配方

`ESM2Recipes`

基类: BaseModel

ESM2 的预制配方。

此 PYDANTIC 模型不用于序列化。仅用于方便 argparse。每个配方应将 `args` 作为唯一参数。我们使用 partials 以便在运行时提供此信息。向此模型添加新配方。

源代码位于 `bionemo/esm2/run/recipes.py` 中

class ESM2Recipes(BaseModel):
    """Pre-baked recipes for ESM2.

    THIS PYDANTIC MODEL IS NOT MEANT FOR SERIALIZATION. Only used to facilitate argparse. Each recipe should take `args`
    as the only argument. We use partials so we can provide this information at runtime.
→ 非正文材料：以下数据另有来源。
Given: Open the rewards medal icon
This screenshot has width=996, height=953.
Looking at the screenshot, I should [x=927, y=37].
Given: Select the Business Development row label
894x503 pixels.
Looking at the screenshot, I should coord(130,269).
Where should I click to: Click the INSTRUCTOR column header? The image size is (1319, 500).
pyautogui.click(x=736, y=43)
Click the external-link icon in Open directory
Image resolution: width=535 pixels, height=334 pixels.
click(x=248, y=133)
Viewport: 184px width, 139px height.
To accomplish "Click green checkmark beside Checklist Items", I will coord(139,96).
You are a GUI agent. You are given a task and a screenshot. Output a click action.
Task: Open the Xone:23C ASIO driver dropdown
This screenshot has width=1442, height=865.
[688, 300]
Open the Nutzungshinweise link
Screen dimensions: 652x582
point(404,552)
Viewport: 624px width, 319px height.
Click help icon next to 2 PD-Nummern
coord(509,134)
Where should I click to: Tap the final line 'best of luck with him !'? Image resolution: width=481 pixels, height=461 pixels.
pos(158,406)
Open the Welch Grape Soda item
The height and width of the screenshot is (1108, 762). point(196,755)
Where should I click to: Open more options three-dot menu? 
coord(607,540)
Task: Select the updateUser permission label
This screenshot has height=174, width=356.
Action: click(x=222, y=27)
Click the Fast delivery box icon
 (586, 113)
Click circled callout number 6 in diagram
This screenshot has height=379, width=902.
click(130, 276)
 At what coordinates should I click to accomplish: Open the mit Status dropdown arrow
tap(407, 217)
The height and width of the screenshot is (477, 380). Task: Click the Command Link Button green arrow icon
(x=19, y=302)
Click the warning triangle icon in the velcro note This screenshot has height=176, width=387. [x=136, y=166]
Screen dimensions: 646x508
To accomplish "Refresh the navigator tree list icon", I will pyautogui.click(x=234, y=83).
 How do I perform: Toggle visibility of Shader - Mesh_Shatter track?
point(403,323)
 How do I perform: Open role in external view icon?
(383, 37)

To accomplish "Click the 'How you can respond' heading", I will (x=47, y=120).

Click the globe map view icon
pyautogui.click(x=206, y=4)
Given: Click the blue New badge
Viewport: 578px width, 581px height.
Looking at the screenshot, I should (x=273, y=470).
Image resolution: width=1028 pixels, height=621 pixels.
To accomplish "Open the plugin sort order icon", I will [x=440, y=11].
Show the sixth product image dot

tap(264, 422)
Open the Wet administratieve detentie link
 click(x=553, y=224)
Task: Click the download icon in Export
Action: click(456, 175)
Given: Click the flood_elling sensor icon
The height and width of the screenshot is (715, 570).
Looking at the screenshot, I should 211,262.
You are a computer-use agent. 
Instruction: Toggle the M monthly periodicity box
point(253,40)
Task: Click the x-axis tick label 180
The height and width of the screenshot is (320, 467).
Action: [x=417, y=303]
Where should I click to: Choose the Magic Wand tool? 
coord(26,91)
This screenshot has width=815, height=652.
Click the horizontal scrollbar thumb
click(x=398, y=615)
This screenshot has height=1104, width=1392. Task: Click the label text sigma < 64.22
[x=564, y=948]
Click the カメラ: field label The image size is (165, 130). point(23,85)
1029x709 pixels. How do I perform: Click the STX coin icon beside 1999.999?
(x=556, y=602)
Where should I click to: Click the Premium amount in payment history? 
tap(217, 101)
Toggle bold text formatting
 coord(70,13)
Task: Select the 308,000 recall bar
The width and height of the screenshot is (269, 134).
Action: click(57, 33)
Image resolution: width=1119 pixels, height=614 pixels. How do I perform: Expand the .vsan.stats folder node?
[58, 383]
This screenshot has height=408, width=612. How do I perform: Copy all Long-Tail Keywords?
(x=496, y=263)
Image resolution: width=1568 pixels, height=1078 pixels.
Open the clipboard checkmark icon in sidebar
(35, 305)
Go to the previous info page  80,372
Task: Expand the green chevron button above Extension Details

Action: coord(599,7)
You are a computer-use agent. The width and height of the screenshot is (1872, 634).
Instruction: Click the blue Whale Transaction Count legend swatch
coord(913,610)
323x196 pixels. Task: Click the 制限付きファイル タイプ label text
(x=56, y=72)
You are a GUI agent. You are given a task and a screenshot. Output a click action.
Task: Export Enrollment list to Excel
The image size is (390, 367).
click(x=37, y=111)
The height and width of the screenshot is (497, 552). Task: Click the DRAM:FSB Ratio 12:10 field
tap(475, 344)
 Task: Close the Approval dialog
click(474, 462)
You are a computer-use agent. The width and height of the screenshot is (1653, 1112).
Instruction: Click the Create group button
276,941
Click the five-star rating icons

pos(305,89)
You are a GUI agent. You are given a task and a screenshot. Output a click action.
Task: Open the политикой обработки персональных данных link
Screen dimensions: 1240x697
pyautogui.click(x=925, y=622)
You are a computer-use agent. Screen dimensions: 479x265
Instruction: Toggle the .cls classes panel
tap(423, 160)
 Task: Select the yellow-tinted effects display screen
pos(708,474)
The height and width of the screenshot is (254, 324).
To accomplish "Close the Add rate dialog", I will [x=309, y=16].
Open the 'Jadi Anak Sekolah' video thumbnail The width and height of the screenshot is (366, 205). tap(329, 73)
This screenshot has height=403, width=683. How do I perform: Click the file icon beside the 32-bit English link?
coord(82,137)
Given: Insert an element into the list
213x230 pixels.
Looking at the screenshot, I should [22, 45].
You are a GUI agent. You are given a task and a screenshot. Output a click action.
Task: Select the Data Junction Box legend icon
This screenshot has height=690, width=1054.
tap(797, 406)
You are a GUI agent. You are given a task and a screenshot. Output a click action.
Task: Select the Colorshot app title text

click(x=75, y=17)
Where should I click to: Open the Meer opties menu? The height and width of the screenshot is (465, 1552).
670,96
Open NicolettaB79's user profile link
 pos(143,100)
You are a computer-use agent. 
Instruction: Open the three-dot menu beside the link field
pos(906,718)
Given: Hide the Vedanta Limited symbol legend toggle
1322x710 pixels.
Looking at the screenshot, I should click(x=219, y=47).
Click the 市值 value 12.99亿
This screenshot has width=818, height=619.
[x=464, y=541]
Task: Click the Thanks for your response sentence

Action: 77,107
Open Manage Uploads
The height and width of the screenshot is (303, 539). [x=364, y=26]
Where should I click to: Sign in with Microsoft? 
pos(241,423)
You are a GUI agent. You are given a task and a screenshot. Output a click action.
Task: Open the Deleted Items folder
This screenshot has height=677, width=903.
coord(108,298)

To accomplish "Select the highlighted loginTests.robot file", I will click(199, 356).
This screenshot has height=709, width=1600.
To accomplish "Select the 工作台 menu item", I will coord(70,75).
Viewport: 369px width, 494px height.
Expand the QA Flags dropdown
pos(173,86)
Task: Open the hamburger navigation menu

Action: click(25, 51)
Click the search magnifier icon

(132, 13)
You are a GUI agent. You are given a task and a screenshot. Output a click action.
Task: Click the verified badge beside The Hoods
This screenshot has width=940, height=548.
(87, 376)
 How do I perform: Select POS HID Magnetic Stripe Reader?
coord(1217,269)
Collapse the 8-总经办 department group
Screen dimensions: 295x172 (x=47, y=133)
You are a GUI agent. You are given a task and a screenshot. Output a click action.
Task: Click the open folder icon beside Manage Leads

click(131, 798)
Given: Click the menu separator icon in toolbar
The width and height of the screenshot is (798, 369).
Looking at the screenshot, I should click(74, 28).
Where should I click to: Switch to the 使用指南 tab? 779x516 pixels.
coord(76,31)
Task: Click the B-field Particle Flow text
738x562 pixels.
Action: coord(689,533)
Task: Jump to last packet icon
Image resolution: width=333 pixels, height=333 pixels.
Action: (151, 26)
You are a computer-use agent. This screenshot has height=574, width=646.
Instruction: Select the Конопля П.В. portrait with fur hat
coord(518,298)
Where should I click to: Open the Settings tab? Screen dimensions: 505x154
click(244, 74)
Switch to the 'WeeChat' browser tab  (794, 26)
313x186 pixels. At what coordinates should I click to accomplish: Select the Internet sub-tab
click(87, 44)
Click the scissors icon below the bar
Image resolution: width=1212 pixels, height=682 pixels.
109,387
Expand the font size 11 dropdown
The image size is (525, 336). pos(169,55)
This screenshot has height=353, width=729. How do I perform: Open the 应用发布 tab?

Add new recipes to this model.
    """

    # Use partials so we can still parameterize the recipes from the CLI (e.g. data paths.)
    esm2_tiny_test_recipe: Callable[[argparse.Namespace], MainConfig[ExposedESM2PretrainConfig, ESM2DataConfig]] = (
        partial(esm2_tiny_test_recipe)
    )
    esm2_8m_recipe: Callable[[argparse.Namespace], MainConfig[ExposedESM2PretrainConfig, ESM2DataConfig]] = partial(
        esm2_8m_recipe
    )
    esm2_650m_recipe: Callable[[argparse.Namespace], MainConfig[ExposedESM2PretrainConfig, ESM2DataConfig]] = partial(
        esm2_650m_recipe
    )
    esm2_3b_recipe: Callable[[argparse.Namespace], MainConfig[ExposedESM2PretrainConfig, ESM2DataConfig]] = partial(
        esm2_3b_recipe
    )

`default_adam_optimizer_with_cosine_annealing_recipe(max_steps=None)`

ESM2 的默认优化器调度器配置。

源代码位于 `bionemo/esm2/run/recipes.py` 中

def default_adam_optimizer_with_cosine_annealing_recipe(max_steps: Optional[int] = None) -> OptimizerSchedulerConfig:
    """Default optimizer scheduler config for ESM2."""
    return OptimizerSchedulerConfig(max_steps=max_steps)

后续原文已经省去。